─── DOCUMENT TEXT ───

Image segmentation and separation of spectrally similar dyes in fluorescence microscopy by dynamic mode decomposition of photobleaching kinetics

Background Image segmentation in fluorescence microscopy is often based on spectral separation of fluorescent probes (color-based segmentation) or on significant intensity differences in individual image regions (intensity-based segmentation). These approaches fail, if dye fluorescence shows large spectral overlap with other employed probes or with strong cellular autofluorescence. Results Here, a novel model-free approach is presented which determines bleaching characteristics based on dynamic mode decomposition (DMD) and uses the inferred photobleaching kinetics to distinguish different probes or dye molecules from autofluorescence. DMD is a data-driven computational method for detecting and quantifying dynamic events in complex spatiotemporal data. Here, DMD is first used on synthetic image data and thereafter used to determine photobleaching characteristics of a fluorescent sterol probe, dehydroergosterol (DHE), compared to that of cellular autofluorescence in the nematode Caenorhabditis elegans. It is shown that decomposition of those dynamic modes allows for separating probe from autofluorescence without invoking a particular model for the bleaching process. In a second application, DMD of dye-specific photobleaching is used to separate two green-fluorescent dyes, an NBD-tagged sphingolipid and Alexa488-transferrin, thereby assigning them to different cellular compartments. Conclusions Data-based decomposition of dynamic modes can be employed to analyze spatially varying photobleaching of fluorescent probes in cells and tissues for spatial and temporal image segmentation, discrimination of probe from autofluorescence and image denoising. The new method should find wide application in analysis of dynamic fluorescence imaging data.

Automated summary

A novel model-free approach is proposed in this study to analyze photobleaching of fluorescent probes in cells and tissues, using dynamic mode decomposition (DMD) to achieve image segmentation and denoising, as well as distinguishing probes from autofluorescence.

───

- **YOUR TASKS**
1. Using the abstract, explain why color-based and intensity-based image segmentation can fail in fluorescence microscopy.
2. List every fluorescent probe or dye that the abstract names.
3. Decide whether each statement agrees with the abstract, and answer yes or no for each, quoting the words that decide it.
(a) The DMD approach requires a particular model for the bleaching process.
(b) DMD was applied to synthetic image data before being used on the sterol probe.
(c) The two green-fluorescent dyes were assigned to the same cellular compartment.

─── DATA TO EXAMINE ───

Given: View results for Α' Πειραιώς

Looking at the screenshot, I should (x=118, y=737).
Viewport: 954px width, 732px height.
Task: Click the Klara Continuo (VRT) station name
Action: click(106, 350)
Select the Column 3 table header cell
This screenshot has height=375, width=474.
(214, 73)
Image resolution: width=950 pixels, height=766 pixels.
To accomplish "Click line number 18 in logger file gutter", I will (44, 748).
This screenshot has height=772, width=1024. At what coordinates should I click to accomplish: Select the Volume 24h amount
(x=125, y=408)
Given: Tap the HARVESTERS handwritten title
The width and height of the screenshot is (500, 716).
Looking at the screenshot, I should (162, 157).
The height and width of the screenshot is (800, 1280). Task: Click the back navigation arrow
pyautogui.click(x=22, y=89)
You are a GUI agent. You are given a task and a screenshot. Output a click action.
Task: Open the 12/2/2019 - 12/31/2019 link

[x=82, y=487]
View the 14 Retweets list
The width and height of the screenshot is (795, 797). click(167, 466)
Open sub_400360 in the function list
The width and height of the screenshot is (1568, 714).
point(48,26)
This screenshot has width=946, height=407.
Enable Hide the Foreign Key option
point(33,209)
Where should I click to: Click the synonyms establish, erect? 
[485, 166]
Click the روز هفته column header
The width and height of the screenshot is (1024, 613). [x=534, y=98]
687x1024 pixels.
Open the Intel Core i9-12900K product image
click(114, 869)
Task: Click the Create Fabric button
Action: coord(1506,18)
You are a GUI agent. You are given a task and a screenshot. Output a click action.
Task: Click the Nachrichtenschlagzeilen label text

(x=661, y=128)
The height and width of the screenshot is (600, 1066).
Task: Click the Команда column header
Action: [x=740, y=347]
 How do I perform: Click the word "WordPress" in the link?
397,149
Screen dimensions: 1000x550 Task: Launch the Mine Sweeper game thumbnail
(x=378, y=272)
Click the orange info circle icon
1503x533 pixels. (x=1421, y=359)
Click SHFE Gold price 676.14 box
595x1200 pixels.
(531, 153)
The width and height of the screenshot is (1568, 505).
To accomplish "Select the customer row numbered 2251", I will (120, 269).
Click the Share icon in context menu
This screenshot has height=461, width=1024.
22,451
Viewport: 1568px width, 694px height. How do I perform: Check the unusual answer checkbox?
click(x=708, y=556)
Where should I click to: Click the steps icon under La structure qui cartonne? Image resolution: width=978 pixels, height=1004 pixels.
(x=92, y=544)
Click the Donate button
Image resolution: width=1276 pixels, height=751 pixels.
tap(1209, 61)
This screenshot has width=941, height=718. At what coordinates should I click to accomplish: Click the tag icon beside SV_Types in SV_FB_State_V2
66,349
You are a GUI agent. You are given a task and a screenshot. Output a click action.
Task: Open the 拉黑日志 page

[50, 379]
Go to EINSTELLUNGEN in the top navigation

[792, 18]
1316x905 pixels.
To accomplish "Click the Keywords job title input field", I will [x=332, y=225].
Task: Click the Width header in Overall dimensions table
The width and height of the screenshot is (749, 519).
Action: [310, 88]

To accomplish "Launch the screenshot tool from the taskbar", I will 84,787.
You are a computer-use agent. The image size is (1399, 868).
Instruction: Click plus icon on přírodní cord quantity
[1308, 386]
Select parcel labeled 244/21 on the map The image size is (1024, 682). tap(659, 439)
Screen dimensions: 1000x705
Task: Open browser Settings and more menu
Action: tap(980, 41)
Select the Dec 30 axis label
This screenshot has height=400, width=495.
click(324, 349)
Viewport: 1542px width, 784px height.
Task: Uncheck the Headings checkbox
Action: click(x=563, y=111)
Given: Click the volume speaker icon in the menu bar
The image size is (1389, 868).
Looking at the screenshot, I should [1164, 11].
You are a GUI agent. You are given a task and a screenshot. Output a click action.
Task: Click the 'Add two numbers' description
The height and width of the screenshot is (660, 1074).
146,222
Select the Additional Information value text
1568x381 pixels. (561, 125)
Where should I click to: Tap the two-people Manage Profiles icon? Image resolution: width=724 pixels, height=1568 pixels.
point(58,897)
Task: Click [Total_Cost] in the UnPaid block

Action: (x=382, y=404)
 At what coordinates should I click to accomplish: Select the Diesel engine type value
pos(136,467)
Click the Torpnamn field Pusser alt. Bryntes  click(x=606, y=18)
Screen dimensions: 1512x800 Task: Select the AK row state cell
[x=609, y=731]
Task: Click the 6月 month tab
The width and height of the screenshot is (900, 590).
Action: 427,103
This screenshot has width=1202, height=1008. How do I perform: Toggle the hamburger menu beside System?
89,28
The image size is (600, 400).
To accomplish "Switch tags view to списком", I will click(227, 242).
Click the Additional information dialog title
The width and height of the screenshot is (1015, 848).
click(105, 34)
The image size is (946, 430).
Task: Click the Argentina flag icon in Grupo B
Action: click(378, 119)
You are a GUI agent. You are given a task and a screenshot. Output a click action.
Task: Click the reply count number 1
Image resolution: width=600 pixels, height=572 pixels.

───

- **ANSWERS PER TASK**
1. These approaches fail when dye fluorescence shows large spectral overlap with other probes in use or with strong cellular autofluorescence.

2.
- Dehydroergosterol (DHE)
- An NBD-tagged sphingolipid
- Alexa488-transferrin

3.
(a) No: "without invoking a particular model for the bleaching process"
(b) Yes: "DMD is first used on synthetic image data and thereafter used to determine photobleaching characteristics of a fluorescent sterol probe"
(c) No: "thereby assigning them to different cellular compartments"